Given task :: Present the records below as a JSON list of strings, one string per line, with blank lines and the pictures left out.
——
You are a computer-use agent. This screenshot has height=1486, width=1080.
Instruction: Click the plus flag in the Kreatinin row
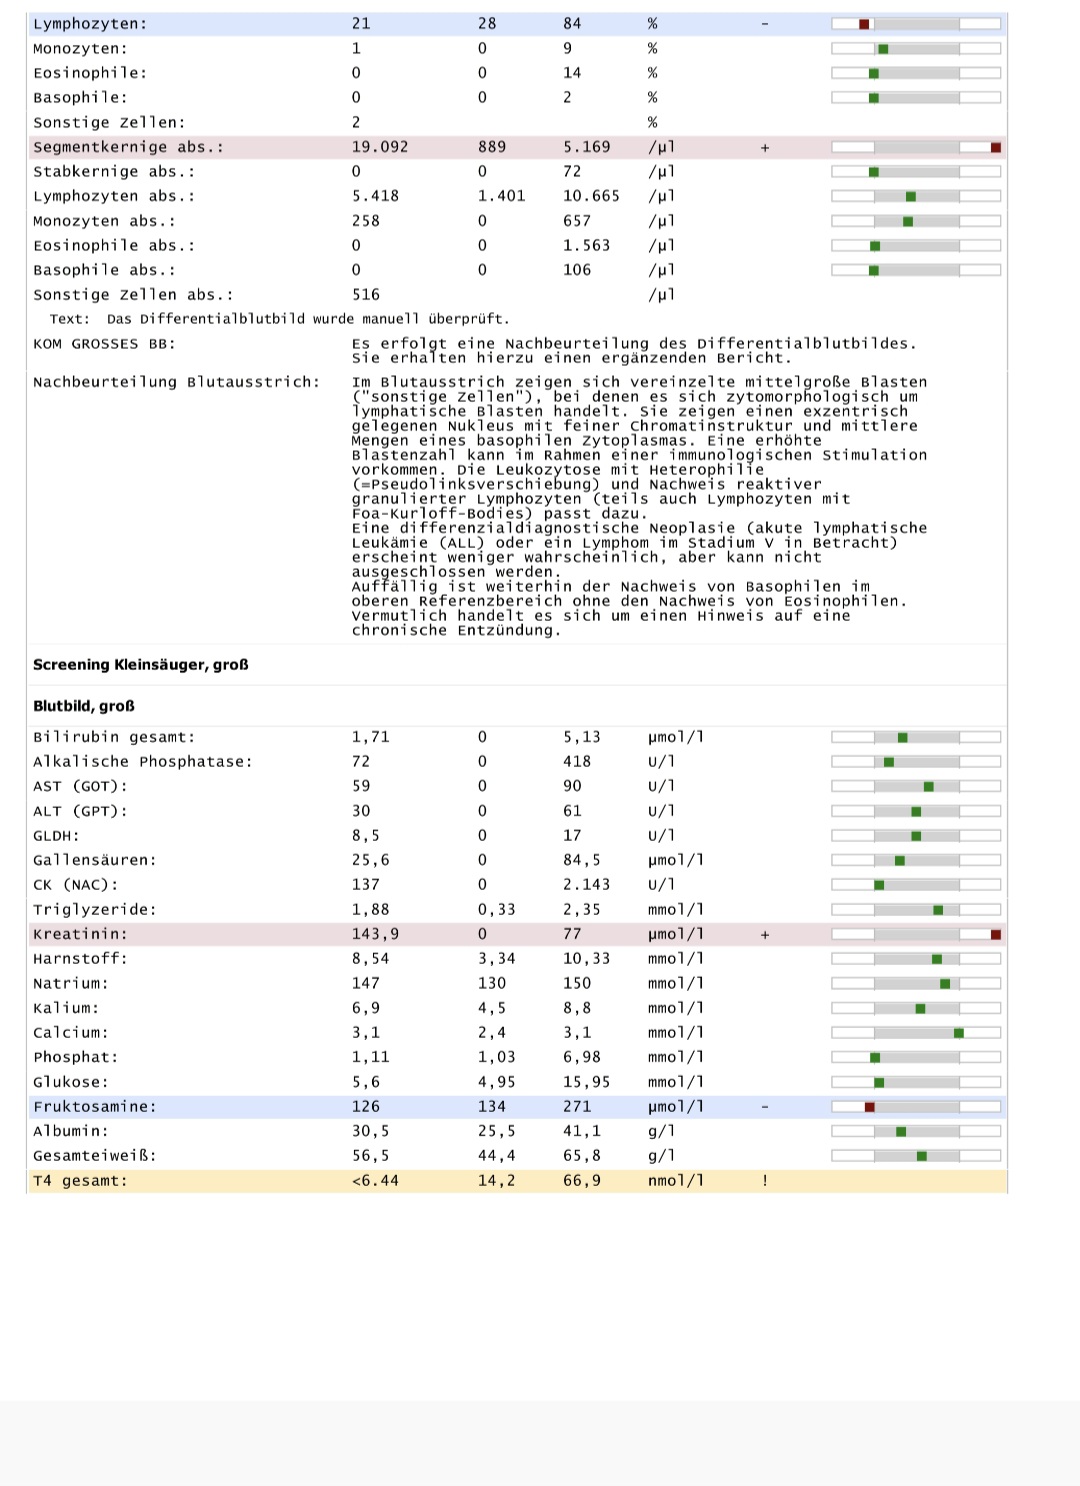coord(765,935)
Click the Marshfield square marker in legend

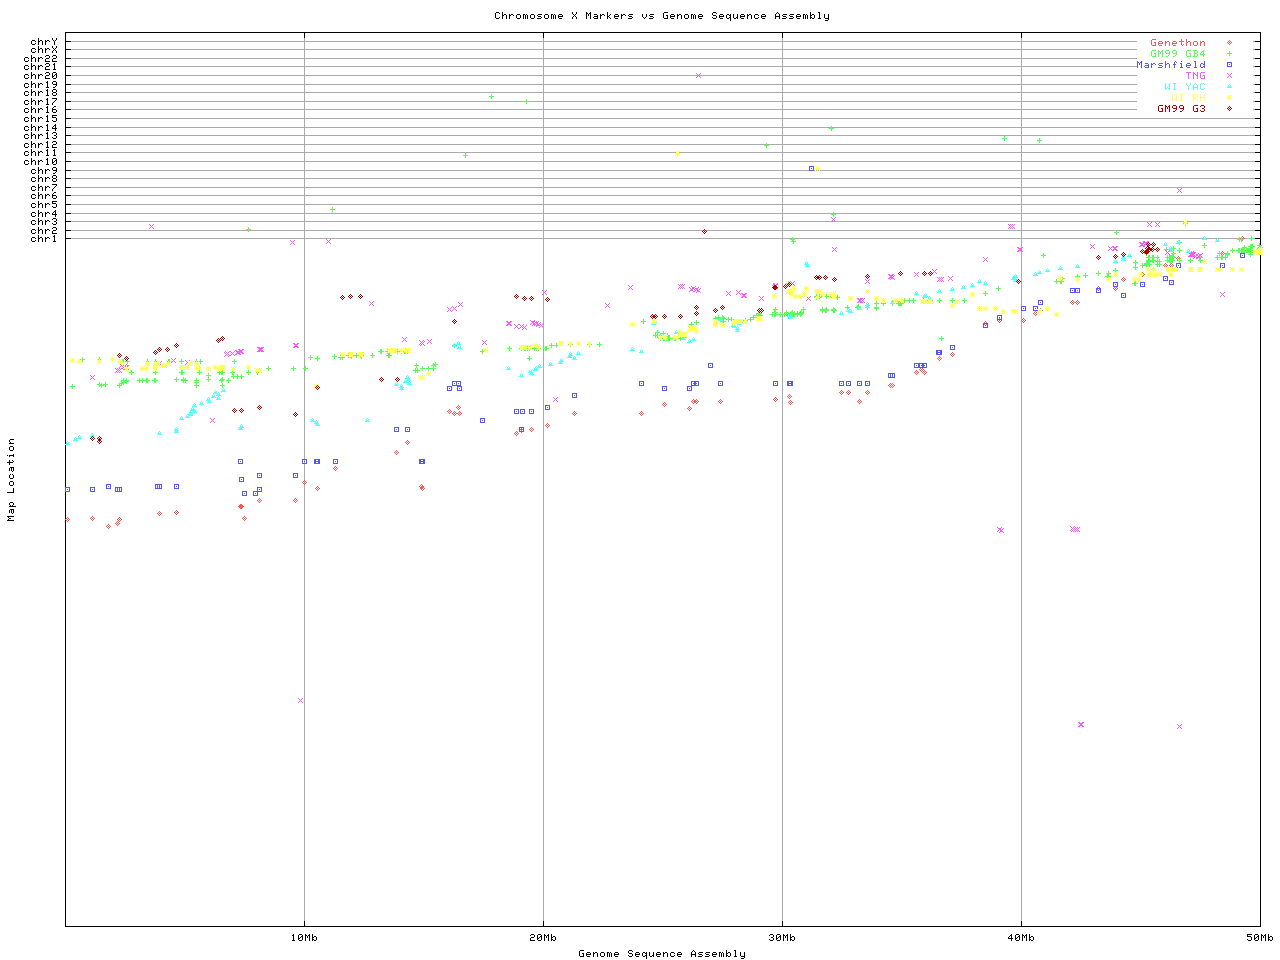click(x=1229, y=65)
——
Answer to the exercise ::
[
  "You are a computer-use agent. This screenshot has height=1486, width=1080.",
  "Instruction: Click the plus flag in the Kreatinin row",
  "coord(765,935)",
  "Click the Marshfield square marker in legend",
  "click(x=1229, y=65)"
]